After reading Eddie Mac Eddie Mac: Life and times at Chelsea under Eddie McCreadie (available through Amazon or Gate 17), I can say, unreservedly, that this book is incredible.

Omid Djalili’s foreword sets a very high standard that the rest of the book somehow manages to meet. Omid shares a captivating glimpse into growing up as a football fan in London in the 1970s, naturally through the backdrop of reminiscing about Mr. McCreadie and Chelsea.

What follows is a truly admirable undertaking.

Mark and Dave managed to track down and interview dozens of former Chelsea players, each with their own great story about Mr. McCreadie or their own time at Chelsea (often both). The result is hundreds of pages of first-hand accounts; content aside, which is amazing, it is a remarkable feat of research by Mark and Dave.

With Mark and Dave’s own writing and editing touches felt throughout the entire book, it makes for a very entertaining read.

Additionally, we hear from Mr. McCreadie himself, who recounts what it was like as a youth player in Scotland in the 1960s, his time at Chelsea, and beyond.

One thing I found particularly interesting is that Mr. McCreadie moved to the United States shortly after leaving Chelsea, and to date, he has now spent more time in the US — Tennessee, specifically — than he ever spent in the UK.

Both Mr. McCreadie and Charlie Cooke, one of Mr. McCreadie’s former Scotland and Chelsea teammates, share stories about the North American Soccer League, which I found quite interesting.

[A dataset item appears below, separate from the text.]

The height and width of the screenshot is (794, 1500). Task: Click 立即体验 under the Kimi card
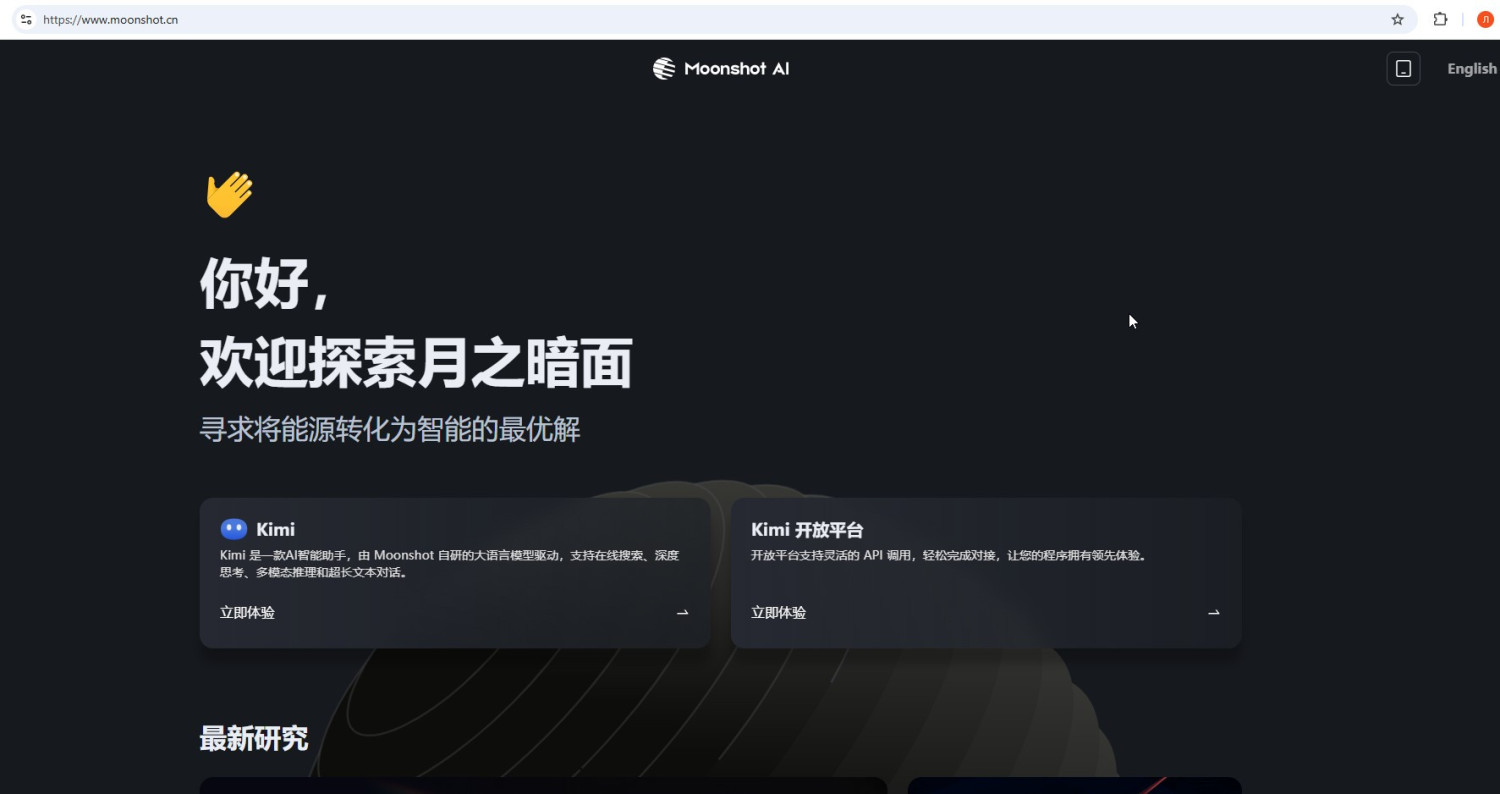(x=247, y=613)
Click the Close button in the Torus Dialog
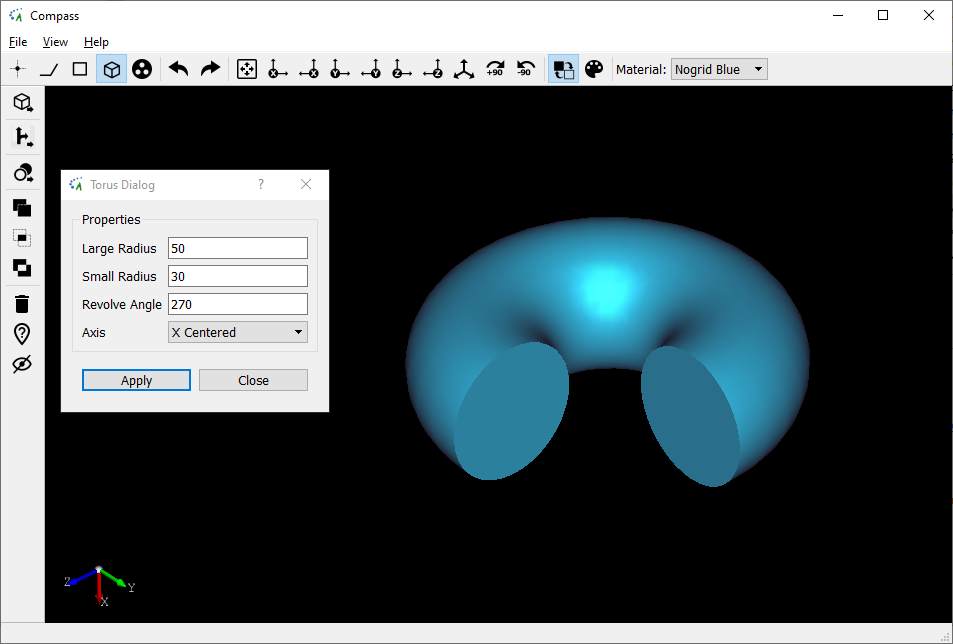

Unfortunately, this review won’t do the book nor Mr. McCreadie’s story justice, but I highly recommend picking up a copy (the digital version is just $3.99). In fact, if you buy the digital version, and for whatever reason, you don’t feel like you got your money’s worth, I’ll personally reimburse you.*

If you’re a Chelsea fan and especially a younger or international fan like me, who likely wouldn’t have come across an opportunity to learn about Mr. McCreadie, you owe it to yourself to learn more about a player who made over 400 appearances for the club, scored what was ultimately the winning goal in the 1965 League Cup, and managed the club as well.

Beyond that, though, while this is ultimately a book about the life of Eddie McCreadie, it provides a unique insight into life in London in the 1970s, what it was like as a young player trying to make it as a professional footballer in those days, being a Chelsea fan in that era and beyond, and so much more.

Also, the fact that this book even exists is a testament to the passion of Mark, Dave, their fellow contributors, and the Chelsea fanbase at large. This was an incredible undertaking and the book absolutely reflects all of the hard work and effort that went into this project.

These efforts were not lost on the club itself. Just before Mark and Dave were set to host a book launch event at Under the Bridge, Mr. Abramovich got in touch with Dave to thank him for his efforts with this project and to let him know that the booking fees for the venue would gladly be waived. Mr. Abramovich also expressed his gratitude for everything Mr. McCreadie did for Chelsea — a small, but telling gesture, as Mr. McCreadie’s tenure at Chelsea pre-dates Mr. Abramovich’s by 25 years.

Mark and Dave were able to bring Mr. McCreadie back to Stamford Bridge for the book launch event — the first time he’d had been back in nearly forty years — and they and the club arranged for Mr. McCreadie to visit with the current squad and coaching staff at Cobham. That the Chelsea community is a place where a group of fans can help reunite a former player with his club is a special thing.

* I don’t think this will be necessary for one person, let alone multiple, but lawyers gonna lawyer. Reimbursement available to the first ten people who request it, and any request must be via e-mail (jake dot f dot cohen at gmail) and accompanied by a receipt.